The strips are not labeled advertisement, however, and the advertiser’s name is only mentioned in tiny letters at the bottom of each strip.
It’s only at the end of the editorial section is the ad execution fully explained, in a 2-page spread that says Dwell chose colors from Valspar and integrated them into the pages of the issue.
The ad is a clear violation of the American Society of Magazine Editors guidelines, said Sid Holt, CEO of ASME, who looks into possible guidelines violations.
“I haven’t seen the issue, and can’t comment about the specifics,” he said, “but based on the description, it sounds like product placement, which is a violation of the guidelines. Advertisers should not pay to place their advertisements in editorial.”
Advertisers have been pushing magazines to be more open to product placement, which is common on television. But magazines trade on their reader trust and being a medium where consumers aren’t bombarded with ads, so such integrations run the risk of putting off the reader.
Michela O’Connor Abrams, president and publisher of Dwell, said the ad integration was OK in her book because it doesn’t disrupt the reading experience but rather “beautifully enhances the story.”
Something that “confuses or angers or annoys the reader is something we wouldn’t do,” she said.

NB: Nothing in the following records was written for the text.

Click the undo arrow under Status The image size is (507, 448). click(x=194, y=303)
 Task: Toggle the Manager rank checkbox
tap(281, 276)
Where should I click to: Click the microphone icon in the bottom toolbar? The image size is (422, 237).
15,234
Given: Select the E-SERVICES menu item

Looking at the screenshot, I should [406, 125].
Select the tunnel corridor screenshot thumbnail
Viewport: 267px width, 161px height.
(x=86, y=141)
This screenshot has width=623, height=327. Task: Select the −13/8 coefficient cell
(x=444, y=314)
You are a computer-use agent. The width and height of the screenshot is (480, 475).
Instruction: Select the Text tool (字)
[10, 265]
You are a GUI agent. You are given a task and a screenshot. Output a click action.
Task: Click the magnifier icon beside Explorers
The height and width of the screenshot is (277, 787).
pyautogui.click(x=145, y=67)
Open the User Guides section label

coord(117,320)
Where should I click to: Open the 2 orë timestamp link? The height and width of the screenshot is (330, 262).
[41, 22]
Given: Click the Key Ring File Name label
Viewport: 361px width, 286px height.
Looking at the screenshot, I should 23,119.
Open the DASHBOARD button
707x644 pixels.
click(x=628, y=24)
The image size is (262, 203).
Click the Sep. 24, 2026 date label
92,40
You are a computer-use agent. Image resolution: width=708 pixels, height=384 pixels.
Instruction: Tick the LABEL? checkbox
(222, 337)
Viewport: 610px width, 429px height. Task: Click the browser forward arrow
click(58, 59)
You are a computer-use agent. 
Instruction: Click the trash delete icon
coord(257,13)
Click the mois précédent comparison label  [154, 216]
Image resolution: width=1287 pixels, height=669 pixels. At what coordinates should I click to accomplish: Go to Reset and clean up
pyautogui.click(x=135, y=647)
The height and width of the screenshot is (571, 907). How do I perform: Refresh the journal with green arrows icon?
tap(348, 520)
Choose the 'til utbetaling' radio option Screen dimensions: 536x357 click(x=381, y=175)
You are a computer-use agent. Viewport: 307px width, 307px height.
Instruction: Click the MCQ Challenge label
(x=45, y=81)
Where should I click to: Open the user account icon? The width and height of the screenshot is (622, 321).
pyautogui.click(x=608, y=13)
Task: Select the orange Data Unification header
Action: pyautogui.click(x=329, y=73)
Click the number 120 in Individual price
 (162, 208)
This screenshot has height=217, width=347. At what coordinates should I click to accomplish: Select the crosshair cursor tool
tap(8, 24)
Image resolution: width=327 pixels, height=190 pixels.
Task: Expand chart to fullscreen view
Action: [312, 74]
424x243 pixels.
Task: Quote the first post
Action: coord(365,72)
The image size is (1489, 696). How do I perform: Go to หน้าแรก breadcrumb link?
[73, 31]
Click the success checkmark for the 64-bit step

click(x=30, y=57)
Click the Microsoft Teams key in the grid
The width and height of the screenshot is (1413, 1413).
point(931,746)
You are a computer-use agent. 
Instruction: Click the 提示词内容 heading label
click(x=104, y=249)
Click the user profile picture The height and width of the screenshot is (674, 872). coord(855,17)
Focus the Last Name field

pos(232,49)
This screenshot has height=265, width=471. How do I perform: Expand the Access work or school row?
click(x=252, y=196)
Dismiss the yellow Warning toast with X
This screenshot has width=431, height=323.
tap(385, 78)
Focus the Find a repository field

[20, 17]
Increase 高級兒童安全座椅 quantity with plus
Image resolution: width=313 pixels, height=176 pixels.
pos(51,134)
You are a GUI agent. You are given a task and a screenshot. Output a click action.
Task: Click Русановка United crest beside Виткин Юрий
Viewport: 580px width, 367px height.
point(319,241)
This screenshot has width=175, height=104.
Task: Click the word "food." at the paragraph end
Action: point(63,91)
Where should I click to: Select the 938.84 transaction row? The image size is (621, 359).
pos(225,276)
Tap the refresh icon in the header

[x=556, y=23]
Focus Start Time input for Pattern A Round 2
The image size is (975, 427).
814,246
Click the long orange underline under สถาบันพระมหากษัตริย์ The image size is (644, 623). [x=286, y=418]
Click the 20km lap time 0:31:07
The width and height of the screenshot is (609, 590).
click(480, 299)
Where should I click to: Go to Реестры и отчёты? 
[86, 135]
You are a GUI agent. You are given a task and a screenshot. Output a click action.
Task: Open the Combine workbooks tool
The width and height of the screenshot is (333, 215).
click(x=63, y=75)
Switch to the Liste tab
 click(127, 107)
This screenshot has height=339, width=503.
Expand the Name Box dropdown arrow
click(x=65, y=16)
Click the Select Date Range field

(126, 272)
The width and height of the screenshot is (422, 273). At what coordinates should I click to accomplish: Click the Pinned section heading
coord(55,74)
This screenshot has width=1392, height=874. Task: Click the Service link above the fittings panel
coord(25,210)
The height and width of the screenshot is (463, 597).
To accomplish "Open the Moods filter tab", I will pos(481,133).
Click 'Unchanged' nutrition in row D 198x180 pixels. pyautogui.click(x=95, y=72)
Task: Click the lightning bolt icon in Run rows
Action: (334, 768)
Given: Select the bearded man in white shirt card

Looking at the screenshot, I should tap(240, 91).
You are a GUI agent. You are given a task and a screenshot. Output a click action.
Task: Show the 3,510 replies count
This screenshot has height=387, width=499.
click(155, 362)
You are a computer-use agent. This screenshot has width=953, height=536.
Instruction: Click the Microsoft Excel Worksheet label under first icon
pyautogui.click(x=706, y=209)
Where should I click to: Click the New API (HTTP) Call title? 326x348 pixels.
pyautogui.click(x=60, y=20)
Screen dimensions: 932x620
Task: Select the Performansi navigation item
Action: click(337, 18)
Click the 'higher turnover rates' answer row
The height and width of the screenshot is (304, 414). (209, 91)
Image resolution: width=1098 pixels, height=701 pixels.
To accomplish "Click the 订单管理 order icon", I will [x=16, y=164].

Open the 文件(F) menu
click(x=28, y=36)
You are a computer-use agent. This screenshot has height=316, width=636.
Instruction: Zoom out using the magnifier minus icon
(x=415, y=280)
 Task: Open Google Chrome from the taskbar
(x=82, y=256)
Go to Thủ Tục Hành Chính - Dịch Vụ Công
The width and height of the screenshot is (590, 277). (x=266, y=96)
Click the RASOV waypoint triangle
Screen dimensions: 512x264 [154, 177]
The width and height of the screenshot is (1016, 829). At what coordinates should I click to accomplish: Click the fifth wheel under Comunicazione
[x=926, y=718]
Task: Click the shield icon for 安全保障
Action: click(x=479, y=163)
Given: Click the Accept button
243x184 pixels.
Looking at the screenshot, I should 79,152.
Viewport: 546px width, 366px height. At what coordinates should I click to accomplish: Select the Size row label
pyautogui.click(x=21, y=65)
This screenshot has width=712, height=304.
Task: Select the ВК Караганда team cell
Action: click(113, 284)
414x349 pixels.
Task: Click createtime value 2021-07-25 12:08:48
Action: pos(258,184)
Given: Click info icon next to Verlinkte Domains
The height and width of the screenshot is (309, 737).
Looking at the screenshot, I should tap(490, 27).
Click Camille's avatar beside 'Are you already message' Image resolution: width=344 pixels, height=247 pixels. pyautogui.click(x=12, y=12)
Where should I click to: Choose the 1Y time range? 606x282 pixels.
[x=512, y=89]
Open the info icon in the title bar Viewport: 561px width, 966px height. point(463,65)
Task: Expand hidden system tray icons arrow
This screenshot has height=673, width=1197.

O’Connor Abrams said the lack of advertiser label wouldn’t be a problem for readers. “We’re not fooling anyone,” she said. But she also didn’t expect readers to see them as such.
Dwell’s editorial team worked with the advertiser and agency on the integration and was comfortable with it, she added.
MPG vp Tim Zayed, who handled the print ad buy for Valspar, said that while the ad was “somewhat risky,” he believes this magazine’s readers would appreciate it. “The Dwell reader is not a conventional reader,” he said. “They’re looking for the new and the different.”
Still, he said the agency would be monitoring reader feedback to the ad.